A 51-year-old male presents with recurrent chest pain on exertion and is diagnosed with angina pectoris. The pain occurs when: cardiac output has fallen below normal levels. the myocardial oxygen supply has fallen below demand. myocardial stretch has exceeded the upper limits. the vagus nerve is stimulated.

the myocardial oxygen supply has fallen below demand. - Angina is chest pain caused by myocardial ischemia, which develops if the flow or oxygen content of coronary blood is insufficient to meet the metabolic demands of myocardial cells.

Which of the following findings in the patient with Raynaud disease would indicate a need for further teaching? The patient eats bananas twice a day. The patient smokes cigarettes. The patient wears mittens outside. The patient takes calcium channel blockers.

the patient smokes cigarettes - Cigarette smoking should be stopped to eliminate the vasoconstricting effects of nicotine. The bananas do not cause problems in this patient. The patient should wear mittens outside. Calcium channel blockers are an acceptable treatment for Raynaud disease.

A 60-year-old female has survived a myocardial infarction. The nurse is providing care for impaired ventricular function because: there is a temporary alteration in electrolyte balance. there is too much stress on the heart. the cells become hypertrophic. the resulting ischemia leads to hypoxic injury and myocardial cell death.

the resulting ischemia leads to hypoxic injury and myocardial cell death. - The patient has impaired ventricular functioning because a portion of the myocardium has died due to ischemia.

A patient presents to the emergency department reporting difficulty swallowing and shortness of breath. A CT scan would most likely reveal an aneurysm in the: cerebral vessels. renal arteries. inferior vena cava. thoracic aorta.

thoracic aorta - Thoracic aortic aneurysms can cause dysphagia (difficulty swallowing) and dyspnea (breathlessness). Aneurysms in cerebral vessels will produce a headache. Aneurysms in the renal arteries will produce flank pain. Aneurysms in the inferior vena cava may produce chest pain.

A 35-year-old presents with pulmonary hypertension and is diagnosed as being in right heart failure. Which is the most likely cause of this condition? Aortic stenosis Tricuspid regurgitation Aortic regurgitation Mitral regurgitation

tricuspid regurgitation - Tricuspid regurgitation leads to volume overload in the right atrium and ventricle, increased systemic venous blood pressure, and right heart failure.
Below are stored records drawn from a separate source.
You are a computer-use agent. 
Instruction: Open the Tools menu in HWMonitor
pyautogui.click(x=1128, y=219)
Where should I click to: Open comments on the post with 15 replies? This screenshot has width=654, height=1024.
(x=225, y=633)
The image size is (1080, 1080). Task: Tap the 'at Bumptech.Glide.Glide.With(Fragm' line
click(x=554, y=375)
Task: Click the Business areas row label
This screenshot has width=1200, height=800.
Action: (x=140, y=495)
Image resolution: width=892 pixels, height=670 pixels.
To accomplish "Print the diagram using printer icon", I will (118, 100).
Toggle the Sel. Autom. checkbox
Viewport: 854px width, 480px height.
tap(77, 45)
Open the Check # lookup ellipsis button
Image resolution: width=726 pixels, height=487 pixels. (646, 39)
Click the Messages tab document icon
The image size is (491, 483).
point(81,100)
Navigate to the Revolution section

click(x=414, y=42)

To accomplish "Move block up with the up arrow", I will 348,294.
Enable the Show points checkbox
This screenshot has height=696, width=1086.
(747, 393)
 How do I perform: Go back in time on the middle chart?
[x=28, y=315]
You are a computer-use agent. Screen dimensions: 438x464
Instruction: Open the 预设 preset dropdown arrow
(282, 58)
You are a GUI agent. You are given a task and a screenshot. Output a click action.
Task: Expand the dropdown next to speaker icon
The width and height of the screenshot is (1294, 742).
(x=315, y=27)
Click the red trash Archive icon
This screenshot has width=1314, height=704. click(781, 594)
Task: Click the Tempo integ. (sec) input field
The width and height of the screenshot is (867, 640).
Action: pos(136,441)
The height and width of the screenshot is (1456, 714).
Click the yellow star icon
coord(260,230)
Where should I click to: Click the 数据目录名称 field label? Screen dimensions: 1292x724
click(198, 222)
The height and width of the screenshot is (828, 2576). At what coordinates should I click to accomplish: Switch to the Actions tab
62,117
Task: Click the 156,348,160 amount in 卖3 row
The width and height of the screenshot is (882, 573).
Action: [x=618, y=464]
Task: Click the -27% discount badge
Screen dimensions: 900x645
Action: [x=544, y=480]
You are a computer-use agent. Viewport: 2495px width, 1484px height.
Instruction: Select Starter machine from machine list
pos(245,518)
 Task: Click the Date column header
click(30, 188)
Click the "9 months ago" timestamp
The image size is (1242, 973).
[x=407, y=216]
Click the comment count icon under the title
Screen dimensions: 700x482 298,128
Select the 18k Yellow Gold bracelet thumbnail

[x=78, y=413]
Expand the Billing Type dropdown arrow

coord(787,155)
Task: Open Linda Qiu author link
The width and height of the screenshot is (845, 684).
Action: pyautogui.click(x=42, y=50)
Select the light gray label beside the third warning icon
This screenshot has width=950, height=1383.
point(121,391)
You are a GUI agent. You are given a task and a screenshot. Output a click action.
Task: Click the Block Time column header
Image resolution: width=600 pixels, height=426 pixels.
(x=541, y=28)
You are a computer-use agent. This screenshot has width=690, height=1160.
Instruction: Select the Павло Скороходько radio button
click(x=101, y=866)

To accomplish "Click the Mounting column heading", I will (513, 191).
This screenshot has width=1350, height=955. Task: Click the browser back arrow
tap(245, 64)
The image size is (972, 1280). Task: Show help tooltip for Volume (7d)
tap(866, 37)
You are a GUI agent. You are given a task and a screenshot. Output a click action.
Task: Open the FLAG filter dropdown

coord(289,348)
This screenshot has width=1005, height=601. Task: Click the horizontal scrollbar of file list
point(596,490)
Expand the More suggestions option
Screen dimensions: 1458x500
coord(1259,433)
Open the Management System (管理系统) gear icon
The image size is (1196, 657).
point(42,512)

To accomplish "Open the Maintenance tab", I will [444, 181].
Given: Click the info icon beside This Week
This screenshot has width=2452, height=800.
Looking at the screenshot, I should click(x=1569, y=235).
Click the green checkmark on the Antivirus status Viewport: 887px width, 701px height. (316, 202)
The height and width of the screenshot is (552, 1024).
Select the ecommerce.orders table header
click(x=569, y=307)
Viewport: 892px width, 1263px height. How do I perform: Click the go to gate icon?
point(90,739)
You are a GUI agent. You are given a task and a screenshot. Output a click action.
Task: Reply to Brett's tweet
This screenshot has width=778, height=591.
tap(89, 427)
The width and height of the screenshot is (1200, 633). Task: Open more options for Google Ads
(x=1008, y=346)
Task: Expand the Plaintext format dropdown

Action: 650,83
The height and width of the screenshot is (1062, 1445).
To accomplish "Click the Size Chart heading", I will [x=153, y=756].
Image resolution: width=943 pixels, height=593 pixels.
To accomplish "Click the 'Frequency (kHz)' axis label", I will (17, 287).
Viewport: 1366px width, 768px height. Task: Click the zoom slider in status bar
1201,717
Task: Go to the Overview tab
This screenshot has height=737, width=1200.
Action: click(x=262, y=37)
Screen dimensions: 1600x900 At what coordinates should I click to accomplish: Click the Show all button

A 27-year-old male is admitted to a neurologic unit with a complete C-5 spinal cord transection. On initial assessment, he is bradycardic, hypotensive, and hyperventilating. He appears to be going into shock. The most likely mechanism of his shock is: hypovolemia caused by blood loss. hypovolemia caused by evaporative fluid losses. vasodilation caused by gram-negative bacterial infection. vasodilation caused by a decrease in sympathetic stimulation.

vasodilation caused by a decrease in sympathetic stimulation - The patient is experiencing neurogenic shock in which blood volume has not changed, but SVR decreases drastically so that the amount of space containing the blood has increased, leading to hypotension. In this type of shock, blood loss has not occurred. In this type of shock, fluid loss has not occurred. Vasodilation due to infection would be septic shock; the type of shock described in the patient is due to loss of sympathetic stimulation.

A 1-month-old infant visits his primary care provider for a well-baby check. Physical exam reveals decreased cardiac output, hypotension, tachycardia, and a loud murmur suggestive of aortic stenosis. Which condition would be expected with this diagnosis? Atrial dilation Ventricular hypertrophy Atrial rigidity Decreased contractility

ventricular hypertrophy - The infant with aortic stenosis will also be experiencing ventricular hypertrophy because of the resistance of blood flow from the left ventricle into the aorta.

Intrauterine exposure to which factor could be responsible for a diagnosis of congenital heart disease? Diabetes Alcohol exposure Viral infection Dextroamphetamine

viral infection - One of the identified causes of cardiac defects is an intrauterine viral infection, especially rubella.